Dan kemudian ada banyak keanehan komunikasi Filipina yang mengganggu kami di Pinoys di Amerika Serikat: “tutup lampu” tidak berarti mematikannya, “AC” adalah “AC” atau “AC”, dan tidak di Amerika Serikat. apakah ada rantai makanan cepat saji yang disebut “McDo”… itu hanya “McDonalds” untuk orang-orang ini. Dan saya bahkan belum memulai dengan kata-kata “na” dan “nalang” yang selalu memancing pandangan bertanya.

Identitas orang Filipina yang tinggal dan belajar dan berkembang di negara bagian dibangun bata demi bata oleh keanehan semacam itu. Semua hal kecil ini, baik perbedaan maupun persamaannya, membentuk pengalaman saya sebagai “gadis dari Filipina”.

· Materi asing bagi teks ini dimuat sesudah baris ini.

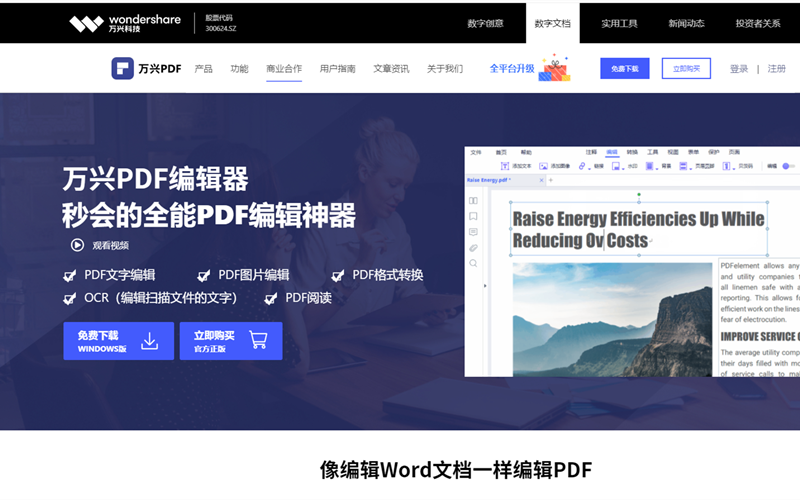Switch to the 数字创意 top tab
The image size is (800, 500).
(x=486, y=23)
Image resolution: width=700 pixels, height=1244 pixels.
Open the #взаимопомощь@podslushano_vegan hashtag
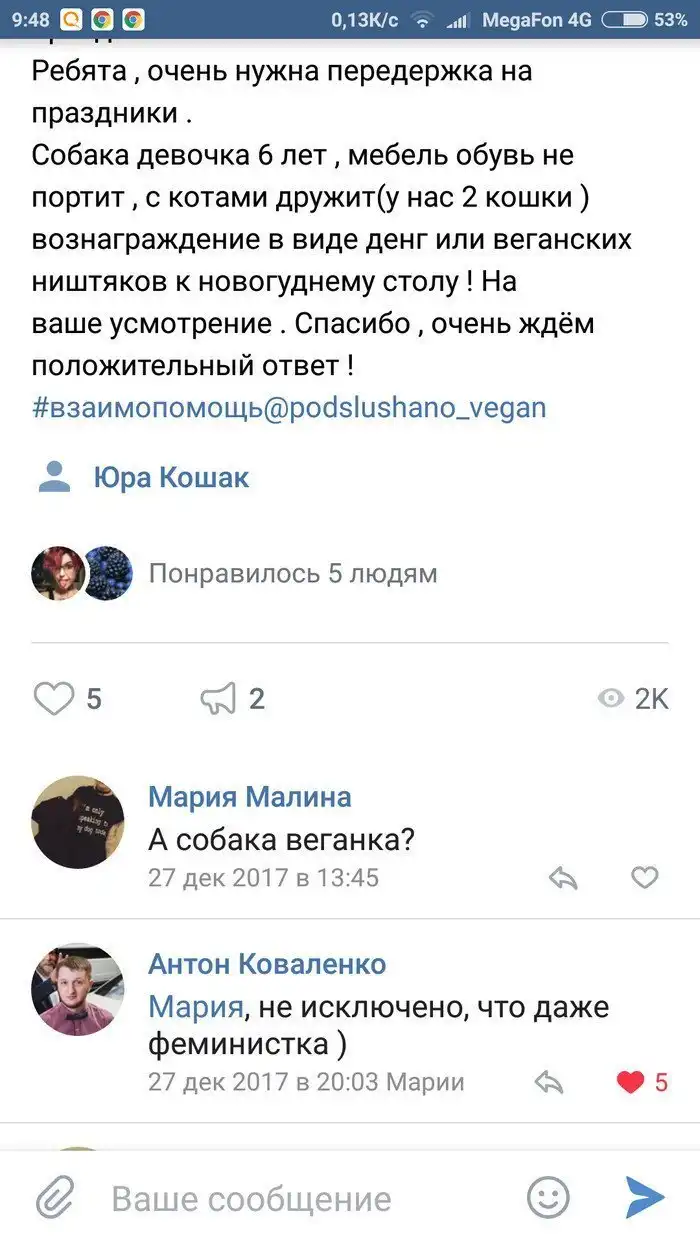pos(289,408)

Pengalaman ini memberikan banyak kejutan. Kejutan terbesarnya adalah banyak teman saya tidak tahu banyak tentang Filipina, terlepas dari lingkungan akademis kami. Saya terus menanyakan hal-hal seperti bahasa apa yang kami gunakan dan bagaimana musim dingin kami (yang tidak ada). Seorang teman di perguruan tinggi lain ditanya apakah dia berbicara “Filipina” dan bagaimana kita memiliki internet di negara yang belum berkembang – tetapi ini adalah ketidaktahuan yang luar biasa.

Meskipun sangat banyak orang yang tidak tahu tentang Filipina, kejutan yang menyenangkan adalah banyaknya orang yang ingin mempelajarinya. Ada pertanyaan bodoh, ya, tapi masih banyak lagi pertanyaan yang datang dari tempat yang benar-benar menarik. Dengan menjawab pertanyaan-pertanyaan ini, saya berbagi rumah dengan mereka, sama seperti mereka berbagi tanah air dengan saya.

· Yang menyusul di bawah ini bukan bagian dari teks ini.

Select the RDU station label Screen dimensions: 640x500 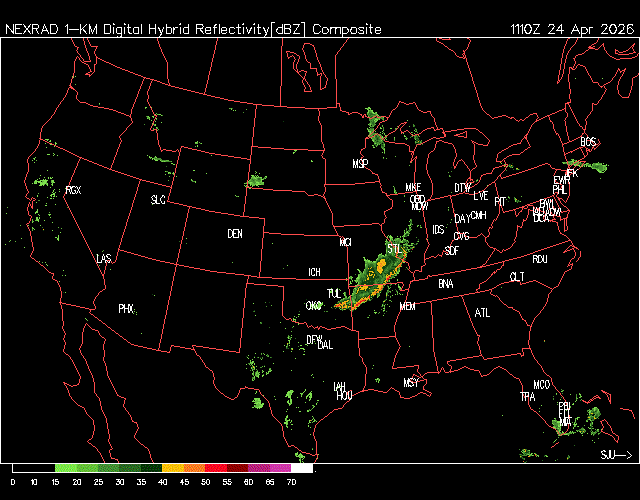pyautogui.click(x=540, y=259)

Sekarang, kembali ke Amerika Serikat dan memasuki tahun kedua kuliah, saya melanjutkan pengalaman saya sebagai orang Filipina jauh dari rumah. Saya menghadapi musim dingin, membiasakan diri dengan bahasa gaul dan mencoba untuk tidak pernah kehilangan kontak dengan akar saya. Namun, bahkan di tahun pertama itu, saya mendapati diri saya menjadi sesuatu yang lebih dari sekadar “gadis dari Filipina itu”: Di satu sisi, saya menjadi duta besar negara saya…setidaknya untuk penduduk Williamstown. – Rappler.com

Sofia Benares adalah mantan magang Rappler dan saat ini menjadi mahasiswa tingkat dua di Williams College, Massachusetts. Sebagai calon jurusan ganda Bahasa Inggris dan Ekonomi, dia terpesona oleh cerita — menceritakannya serta mengumpulkannya.